SELECTED EXTRACT:
=-=-=

THE
DEVIL MASTER (1976)
Directed by Donald G. Jackson
Regal Video VHS
Reviewed 10.23.04 Review by Joseph A. Ziemba
THE FILM
The room has grown silent. It’s
two in the morning and I sit completely
entranced, staring at the blankness
of the TV screen. My bare feet are
getting chilly, as my socks have
shot clear across the room. I guess
that’s what happens when you
partake of an absolute classic.
The Devil Master is a detatched
regional mess. Shot on the cheap
(capitalize that “C”)
somewhere in Michigan, this completely
obscure exercise in thick Midwest
accents and erratic nonsense will
knock your block off. The technical
aspects are so inept that they borderline
on artsy, sealing the deal for a
perfect exercise in trashy film
surreality. Horribly composed shots?

=-=-=

INSTRUCTION 1: According to the review of The Devil Master, in which state was the film shot?

(Recorded data)
=-=-=

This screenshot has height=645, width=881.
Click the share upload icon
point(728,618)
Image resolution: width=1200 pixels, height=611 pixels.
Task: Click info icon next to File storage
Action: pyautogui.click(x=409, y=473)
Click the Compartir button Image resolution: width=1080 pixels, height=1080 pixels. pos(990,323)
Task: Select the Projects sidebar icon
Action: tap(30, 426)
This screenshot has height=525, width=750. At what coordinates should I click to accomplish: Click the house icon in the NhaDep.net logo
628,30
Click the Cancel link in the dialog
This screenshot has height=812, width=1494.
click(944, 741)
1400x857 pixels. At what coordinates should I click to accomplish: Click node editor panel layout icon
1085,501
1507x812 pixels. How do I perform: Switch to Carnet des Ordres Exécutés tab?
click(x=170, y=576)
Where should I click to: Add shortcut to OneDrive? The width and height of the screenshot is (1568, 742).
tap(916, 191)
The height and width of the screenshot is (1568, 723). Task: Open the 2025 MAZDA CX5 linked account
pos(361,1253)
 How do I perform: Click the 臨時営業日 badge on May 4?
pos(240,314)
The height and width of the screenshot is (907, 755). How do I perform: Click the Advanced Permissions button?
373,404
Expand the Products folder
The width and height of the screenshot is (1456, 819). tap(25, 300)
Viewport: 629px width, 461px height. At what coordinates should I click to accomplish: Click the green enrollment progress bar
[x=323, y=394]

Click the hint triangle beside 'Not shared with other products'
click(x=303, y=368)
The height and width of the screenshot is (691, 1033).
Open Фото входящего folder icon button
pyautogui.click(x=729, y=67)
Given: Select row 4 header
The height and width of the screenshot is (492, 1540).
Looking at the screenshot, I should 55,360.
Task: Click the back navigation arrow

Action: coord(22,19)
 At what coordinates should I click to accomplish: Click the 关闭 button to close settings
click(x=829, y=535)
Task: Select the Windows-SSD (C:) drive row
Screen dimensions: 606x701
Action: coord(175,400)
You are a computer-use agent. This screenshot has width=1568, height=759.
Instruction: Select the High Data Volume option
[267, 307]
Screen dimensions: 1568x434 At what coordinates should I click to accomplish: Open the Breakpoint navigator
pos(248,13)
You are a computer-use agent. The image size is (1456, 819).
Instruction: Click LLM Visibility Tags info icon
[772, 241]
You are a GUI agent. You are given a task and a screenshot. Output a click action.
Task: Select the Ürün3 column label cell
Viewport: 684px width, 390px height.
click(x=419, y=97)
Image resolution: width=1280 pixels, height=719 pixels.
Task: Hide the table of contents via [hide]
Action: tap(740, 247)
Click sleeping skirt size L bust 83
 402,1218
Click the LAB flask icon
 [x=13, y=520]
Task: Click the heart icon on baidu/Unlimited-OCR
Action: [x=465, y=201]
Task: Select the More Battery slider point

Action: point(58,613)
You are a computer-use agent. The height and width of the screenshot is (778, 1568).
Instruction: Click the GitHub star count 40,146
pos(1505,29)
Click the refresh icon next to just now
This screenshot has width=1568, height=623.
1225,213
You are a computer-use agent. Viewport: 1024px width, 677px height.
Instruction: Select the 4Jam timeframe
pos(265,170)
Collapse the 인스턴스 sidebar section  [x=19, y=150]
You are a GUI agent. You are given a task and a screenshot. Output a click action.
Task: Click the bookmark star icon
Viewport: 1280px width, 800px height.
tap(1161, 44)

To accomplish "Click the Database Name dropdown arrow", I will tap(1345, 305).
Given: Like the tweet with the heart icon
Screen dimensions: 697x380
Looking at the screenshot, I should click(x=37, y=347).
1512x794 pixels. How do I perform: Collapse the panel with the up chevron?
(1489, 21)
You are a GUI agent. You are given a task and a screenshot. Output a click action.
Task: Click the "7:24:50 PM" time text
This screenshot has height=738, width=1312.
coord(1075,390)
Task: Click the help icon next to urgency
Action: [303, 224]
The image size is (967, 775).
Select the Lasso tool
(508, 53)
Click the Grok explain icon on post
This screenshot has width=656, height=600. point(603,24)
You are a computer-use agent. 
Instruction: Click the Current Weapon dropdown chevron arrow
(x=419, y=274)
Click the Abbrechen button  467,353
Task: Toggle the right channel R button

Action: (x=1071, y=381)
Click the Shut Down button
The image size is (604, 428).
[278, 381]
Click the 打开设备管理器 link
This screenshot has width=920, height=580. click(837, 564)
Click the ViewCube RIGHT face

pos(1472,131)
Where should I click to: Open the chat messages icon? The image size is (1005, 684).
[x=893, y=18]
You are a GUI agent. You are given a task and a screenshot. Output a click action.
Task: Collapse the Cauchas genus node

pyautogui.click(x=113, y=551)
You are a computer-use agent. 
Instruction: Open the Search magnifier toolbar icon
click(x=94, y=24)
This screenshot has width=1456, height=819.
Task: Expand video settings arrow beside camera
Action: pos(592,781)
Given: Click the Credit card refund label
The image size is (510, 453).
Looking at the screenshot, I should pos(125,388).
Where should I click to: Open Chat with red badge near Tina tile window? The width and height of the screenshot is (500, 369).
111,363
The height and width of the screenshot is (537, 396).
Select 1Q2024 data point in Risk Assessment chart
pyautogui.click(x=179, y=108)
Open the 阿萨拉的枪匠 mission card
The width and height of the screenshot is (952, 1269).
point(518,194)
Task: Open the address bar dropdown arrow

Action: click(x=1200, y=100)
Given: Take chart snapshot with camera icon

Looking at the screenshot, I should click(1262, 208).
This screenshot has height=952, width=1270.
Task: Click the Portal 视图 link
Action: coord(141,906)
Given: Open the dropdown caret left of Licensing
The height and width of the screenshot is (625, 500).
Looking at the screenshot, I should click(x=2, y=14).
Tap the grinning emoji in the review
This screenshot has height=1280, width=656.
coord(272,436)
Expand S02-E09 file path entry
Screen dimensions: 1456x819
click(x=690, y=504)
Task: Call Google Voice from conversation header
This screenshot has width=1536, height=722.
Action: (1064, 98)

=-=-=

INSTRUCTION 2: Copy the entries word for word from the line that contains "Click the hint" to the line that contains "Action: point(58,613)", including both of those lines.

PROBLEM SOLUTION 1: Michigan

PROBLEM SOLUTION 2:
Click the hint triangle beside 'Not shared with other products'
click(x=303, y=368)
The height and width of the screenshot is (691, 1033).
Open Фото входящего folder icon button
pyautogui.click(x=729, y=67)
Given: Select row 4 header
The height and width of the screenshot is (492, 1540).
Looking at the screenshot, I should 55,360.
Task: Click the back navigation arrow

Action: coord(22,19)
 At what coordinates should I click to accomplish: Click the 关闭 button to close settings
click(x=829, y=535)
Task: Select the Windows-SSD (C:) drive row
Screen dimensions: 606x701
Action: coord(175,400)
You are a computer-use agent. This screenshot has width=1568, height=759.
Instruction: Select the High Data Volume option
[267, 307]
Screen dimensions: 1568x434 At what coordinates should I click to accomplish: Open the Breakpoint navigator
pos(248,13)
You are a computer-use agent. The image size is (1456, 819).
Instruction: Click LLM Visibility Tags info icon
[772, 241]
You are a GUI agent. You are given a task and a screenshot. Output a click action.
Task: Select the Ürün3 column label cell
Viewport: 684px width, 390px height.
click(x=419, y=97)
Image resolution: width=1280 pixels, height=719 pixels.
Task: Hide the table of contents via [hide]
Action: tap(740, 247)
Click sleeping skirt size L bust 83
 402,1218
Click the LAB flask icon
 [x=13, y=520]
Task: Click the heart icon on baidu/Unlimited-OCR
Action: [x=465, y=201]
Task: Select the More Battery slider point

Action: point(58,613)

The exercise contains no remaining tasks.